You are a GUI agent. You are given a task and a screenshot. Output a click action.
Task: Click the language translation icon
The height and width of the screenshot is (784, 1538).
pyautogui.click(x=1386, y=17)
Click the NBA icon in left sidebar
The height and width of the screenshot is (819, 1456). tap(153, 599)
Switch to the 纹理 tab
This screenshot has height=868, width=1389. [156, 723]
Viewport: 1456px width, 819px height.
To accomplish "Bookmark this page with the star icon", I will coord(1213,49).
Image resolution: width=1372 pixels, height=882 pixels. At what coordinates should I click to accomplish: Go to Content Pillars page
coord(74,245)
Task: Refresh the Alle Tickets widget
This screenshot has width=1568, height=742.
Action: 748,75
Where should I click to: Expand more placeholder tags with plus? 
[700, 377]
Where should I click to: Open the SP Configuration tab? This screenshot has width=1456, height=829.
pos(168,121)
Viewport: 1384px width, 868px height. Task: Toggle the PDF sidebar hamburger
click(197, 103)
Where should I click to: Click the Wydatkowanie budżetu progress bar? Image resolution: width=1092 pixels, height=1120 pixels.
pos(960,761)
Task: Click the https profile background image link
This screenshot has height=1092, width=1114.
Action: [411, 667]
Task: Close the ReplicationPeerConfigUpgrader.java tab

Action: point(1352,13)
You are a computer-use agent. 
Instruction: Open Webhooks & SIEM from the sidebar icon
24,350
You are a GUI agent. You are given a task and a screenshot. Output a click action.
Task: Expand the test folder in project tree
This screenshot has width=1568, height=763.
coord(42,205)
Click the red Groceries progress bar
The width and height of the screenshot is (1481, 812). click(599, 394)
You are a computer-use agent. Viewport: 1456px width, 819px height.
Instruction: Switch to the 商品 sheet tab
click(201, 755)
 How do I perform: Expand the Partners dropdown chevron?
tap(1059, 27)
* * *
:: Problem details ::
Exactly the lines from the one holding "This screenshot has width=1568, height=763." to the final line of the listing, both included, must make up the answer.

:: Response to this task ::
This screenshot has width=1568, height=763.
coord(42,205)
Click the red Groceries progress bar
The width and height of the screenshot is (1481, 812). click(599, 394)
You are a computer-use agent. Viewport: 1456px width, 819px height.
Instruction: Switch to the 商品 sheet tab
click(201, 755)
 How do I perform: Expand the Partners dropdown chevron?
tap(1059, 27)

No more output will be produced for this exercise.